AUSZUG:
· · ·

Zum Hauptinhalt springen

Die Welt in Rosarot oder Hellblau

Von Monika Jonasch

Wissen

Wer im Kinderbuch das Sagen hat, der zeichnet nachhaltige Bilder in kleinen Köpfen.


Hinweis: Der Inhalt dieser Seite wurde vor 12 Jahren in der Wiener Zeitung veröffentlicht. Hier geht's zu unseren neuen Inhalten.

Wenn ein Kind ein Buch vorgelesen bekommt oder selbst liest, taucht es ein in diese Welt voller Bilder und Fantasien. Es folgt dem Helden auf seinen Wegen, sieht die Welt mit seinen Augen, will genau so sein wie diese Figur. Ob also Held oder Heldin die Hauptrolle spielt, traditionelle Rollenbilder und Klischees verarbeitet werden oder eine modernere Sicht auf die Welt gezeigt wird, hat durchaus Einfluss auf die kleinen Leser.

· · ·

DATENSATZABSCHNITT:
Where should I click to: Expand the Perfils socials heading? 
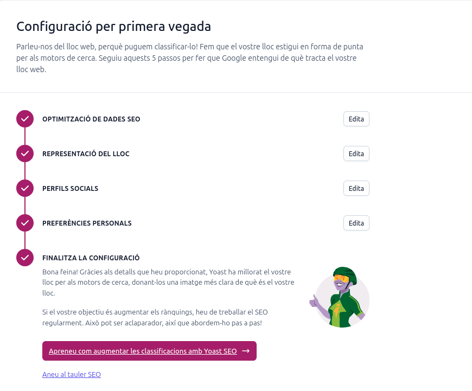[x=70, y=188]
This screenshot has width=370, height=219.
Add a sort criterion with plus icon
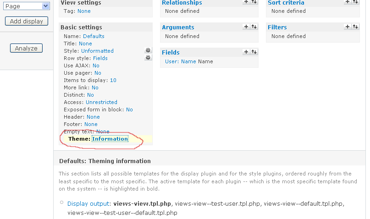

· · ·

ZU ERLEDIGEN:
A. Beantworte bitte drei Fragen zum Auszug über Kinderbücher, jede in einer eigenen Zeile:
(i) Wer hat den Auszug verfasst?
(ii) In welcher Zeitung wurde der Inhalt ursprünglich veröffentlicht?
(iii) Wie will ein Kind laut dem Auszug sein, wenn es dem Helden auf seinen Wegen folgt?
B. Schreib den Auszug über Kinderbücher nach seinem letzten Satz weiter.

ANTWORTEN:
A.
(i) Monika Jonasch
(ii) In der Wiener Zeitung
(iii) Genau so wie diese Figur

B.
Umso schlimmer, dass immer noch ein Großteil der Hauptfiguren, vor allem in Bilderbüchern, männlich sind. Dass Klischees wie die treusorgende Mutter und der alleinverdienende Vater bedient werden. Und dass Mädchen dort immer noch am liebsten mit Puppen spielen und nur Buben wild sein dürfen.

Selbst die vermeintlich geschlechtsneutralen Tierfiguren, die vor allem im Bilderbuch derzeit Hochkonjunktur haben, werden von den "Vorlesern" als männlich interpretiert. Denn Kinderbücher folgen einer langen Tradition, von der Abschied zu nehmen, offensichtlich für alle schwer ist.Seit Ewigkeiten dominieren Bubenfiguren als Protagonisten, denn ihnen waren die aktiven Rollen vorbehalten. Mädchenfiguren hingegen werden klassisch als verinnerlicht und zurückhaltender dargestellt.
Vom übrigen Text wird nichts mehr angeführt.